Additionally, it ensures that the container’s root filesystem is read-only (readOnlyRootFilesystem: true
), which reduces the risk of unauthorized modifications. The volumes
section restricts the types of volumes that can be mounted, allowing only configMap, emptyDir
, and secret
to limit access to potentially sensitive data. This policy helps mitigate security risks associated with running containers with excessive permissions.
Why This Matters
When you apply this security policy, organizations can enforce container security best practices and reduce the risk of privilege escalation attacks. While PSP is deprecated in Kubernetes 1.21+, its successor, Pod Security Admission (PSA), provides similar enforcement mechanisms for restricting insecure configurations.
Carefully Employ Role-Based Access Control (RBAC)

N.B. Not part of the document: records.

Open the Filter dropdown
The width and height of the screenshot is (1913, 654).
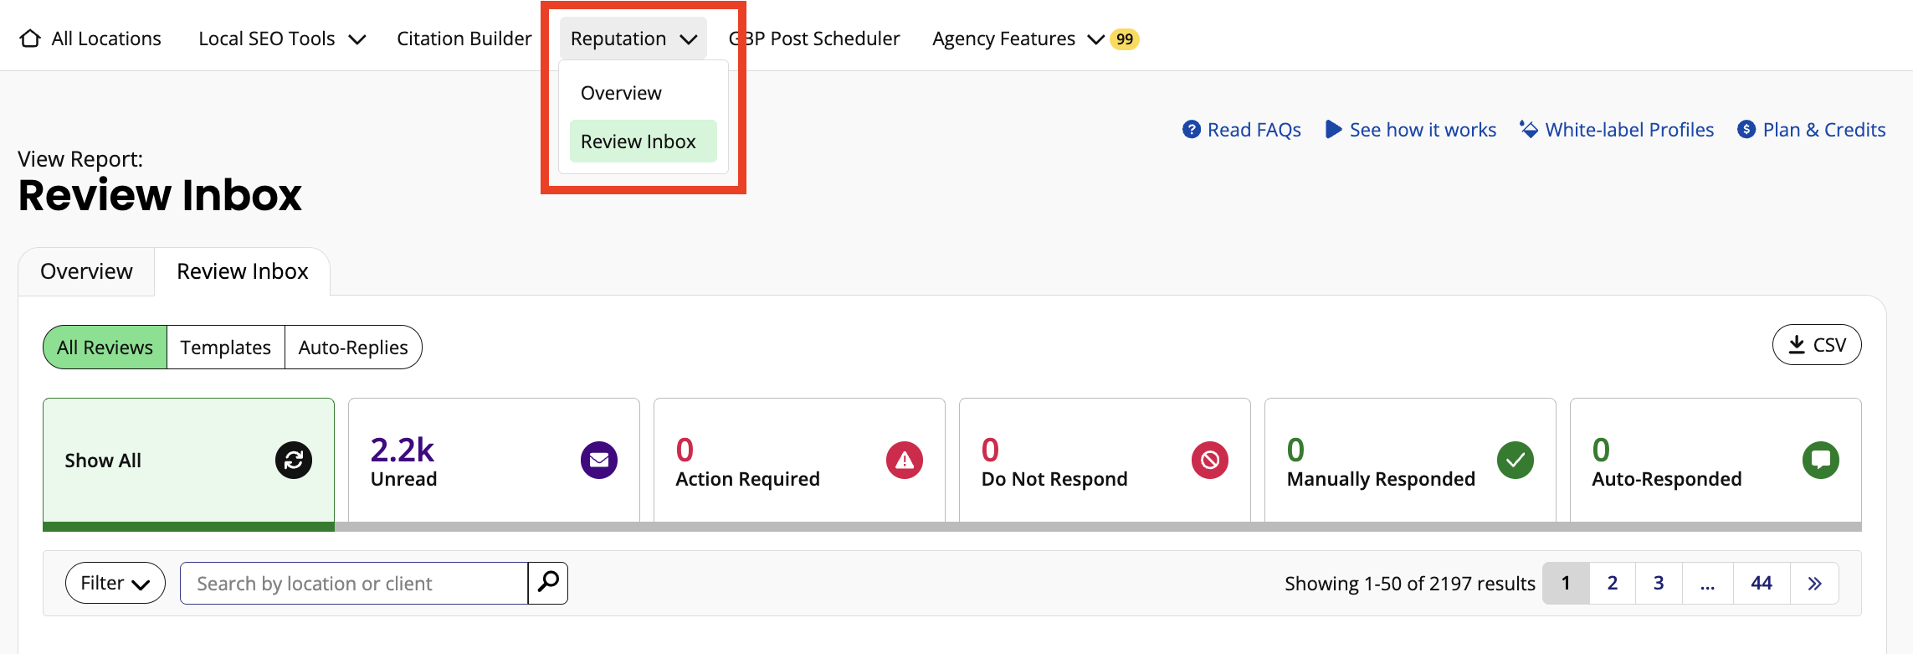[x=115, y=583]
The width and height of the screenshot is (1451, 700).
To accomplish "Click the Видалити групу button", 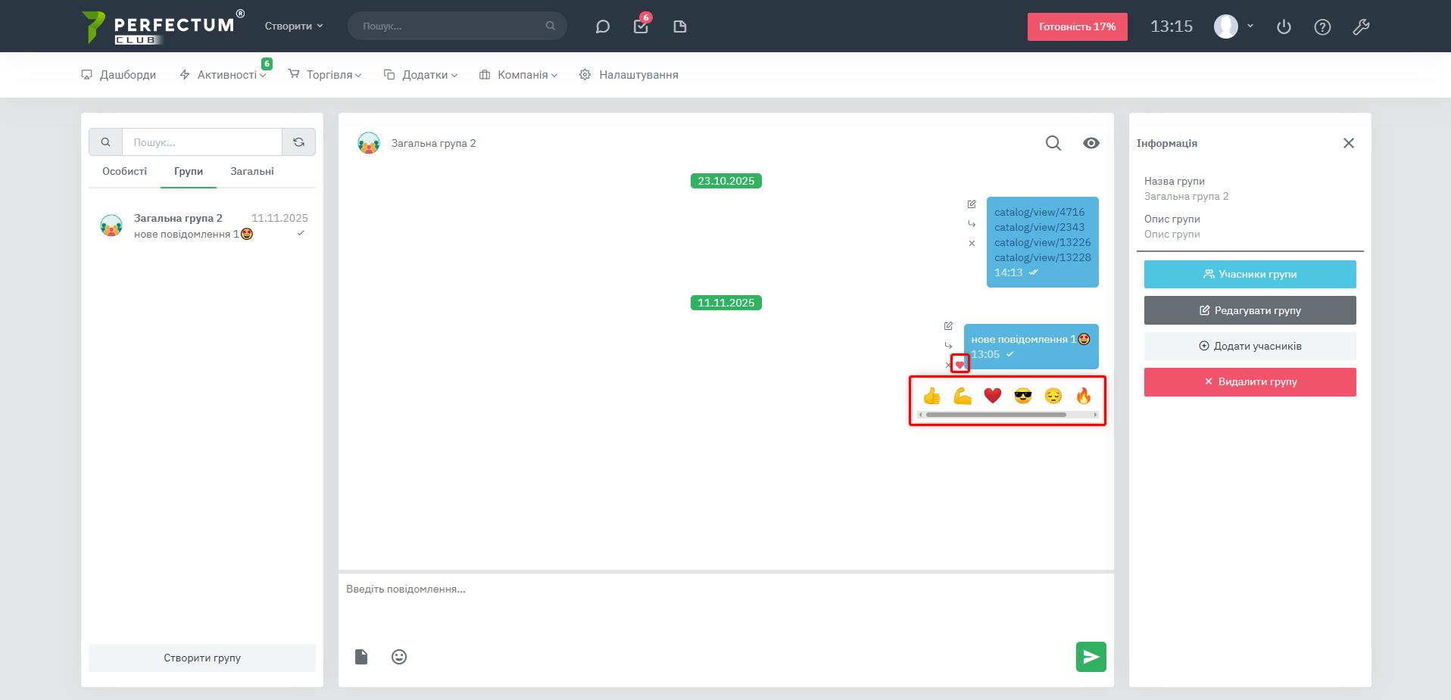I will (1250, 382).
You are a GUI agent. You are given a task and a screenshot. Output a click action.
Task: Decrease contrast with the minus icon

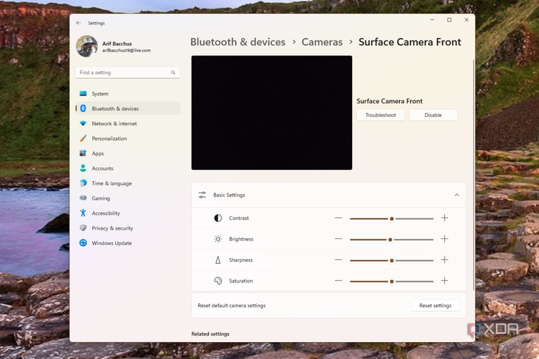(x=338, y=218)
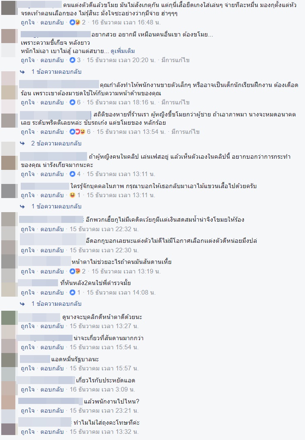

In a past project, a misconfigured RBAC policy accidentally gave all developers full admin privileges on a Kubernetes cluster. This led to accidental deletions, unexpected configuration changes, and security risks. While RBAC provides a structured way to define access controls, it does not inherently prevent misconfigurations. Instead, combining RBAC with regular policy reviews, automated scanning tools, and least-privilege enforcement helps reduce the risk of mistakes like this.
To limit unintended privilege escalation, RBAC should be carefully implemented alongside policy validation tools that detect misconfigurations before they become security risks. Additionally, organizations should regularly audit roles, enforce strict access policies, and implement monitoring solutions to catch excessive permissions early.
How to Lock Down Permissions:
- Follow the principle of least privilege – Grant only the necessary permissions to users and services.
- Use Roles and RoleBindings – Instead of ClusterRoles, use namespace-scoped Roles, when possible, to limit permissions to specific namespaces.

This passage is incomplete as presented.